On his first trip home in 25 years, Mr Safieh, 43, dropped into a pastry shop in Jerusalem's Old City and was given honey cakes by the happy proprietor. Less welcoming was an Israeli construction worker in the Pisgat Zeev development in east Jerusalem, who yelled 'Palestinians will never get any part of Jerusalem]' Mr Safieh moved away, curtly wishing him good day.

Palestinians' ultimate goal should be a two-state solution, Mr Safieh said, but for the moment the most important thing was to bring home the Palestinian diaspora. 'It is time for Palestinians to have family reunions in Arab cities like . . . Hebron, Jerusalem or Gaza rather than on the east coast of the United States,' he said.

(Photograph omitted)

'GO HOME' is also the message that Hiep Thi Le is giving to Vietnamese boat people who are languishing in Hong Kong detention camps. Hiep, the star of Heaven and Earth, the latest film by Oliver Stone, is herself a refugee from Vietnam. She visited her cousin, one of 30,000 people in the crowded camps, and advised her to give up her dream of reaching the West.

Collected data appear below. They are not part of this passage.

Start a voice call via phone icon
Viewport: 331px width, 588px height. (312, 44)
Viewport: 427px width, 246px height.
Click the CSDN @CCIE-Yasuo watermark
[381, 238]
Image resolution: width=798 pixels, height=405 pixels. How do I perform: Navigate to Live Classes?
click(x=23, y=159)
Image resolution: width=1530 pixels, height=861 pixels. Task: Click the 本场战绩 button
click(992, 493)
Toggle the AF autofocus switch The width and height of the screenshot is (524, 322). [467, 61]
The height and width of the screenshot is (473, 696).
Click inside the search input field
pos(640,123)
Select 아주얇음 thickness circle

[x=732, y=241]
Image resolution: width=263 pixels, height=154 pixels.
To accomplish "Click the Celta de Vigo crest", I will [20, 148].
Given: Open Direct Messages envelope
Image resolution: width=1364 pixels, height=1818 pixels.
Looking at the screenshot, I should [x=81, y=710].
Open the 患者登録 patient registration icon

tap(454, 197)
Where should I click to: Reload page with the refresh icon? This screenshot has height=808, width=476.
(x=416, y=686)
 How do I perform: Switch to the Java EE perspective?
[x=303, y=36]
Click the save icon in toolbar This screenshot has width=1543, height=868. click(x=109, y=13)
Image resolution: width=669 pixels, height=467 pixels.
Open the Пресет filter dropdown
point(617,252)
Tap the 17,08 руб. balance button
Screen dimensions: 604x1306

'Repatriation is the only answer, because there is no hope of her coming to the United States,' said the actress, who was born in Da Nang. 'I don't want to think what will happen to people like my cousin after 1997 (when Hong Kong reverts to Chinese rule) - especially as China is so over-populated.'

Thirteen years ago, at the age of nine, Hiep was part of the huge wave of Vietnamese boat people fleeing the first years of Communism in the reunited nation.

EXPANDING her horizons, Barbra Streisand has ended a 22-year break from public performances and plans to take her show on the road. Streisand said she stopped doing concerts because she was frightened that she would forget the words to songs. Friends say she was also concerned for her safety. Her memory intact, she did two shows in Las Vegas over the new year weekend for audiences that passed through metal detectors. After opening with 'Everything's As If We Never Said Goodbye', Streisand delivered powerful renditions of her classics, including 'People' and 'The Way We Were'.

GETTING back to the way she was, Tammy Wynette has been taken off a life-support system. 'I don't remember a lot but I feel wonderful to be alive and want to thank everyone for their prayers,' she said. The country singer collapsed from an intestinal infection last week and had been critically ill. Her publicist said Wynette was smiling and in good spirits.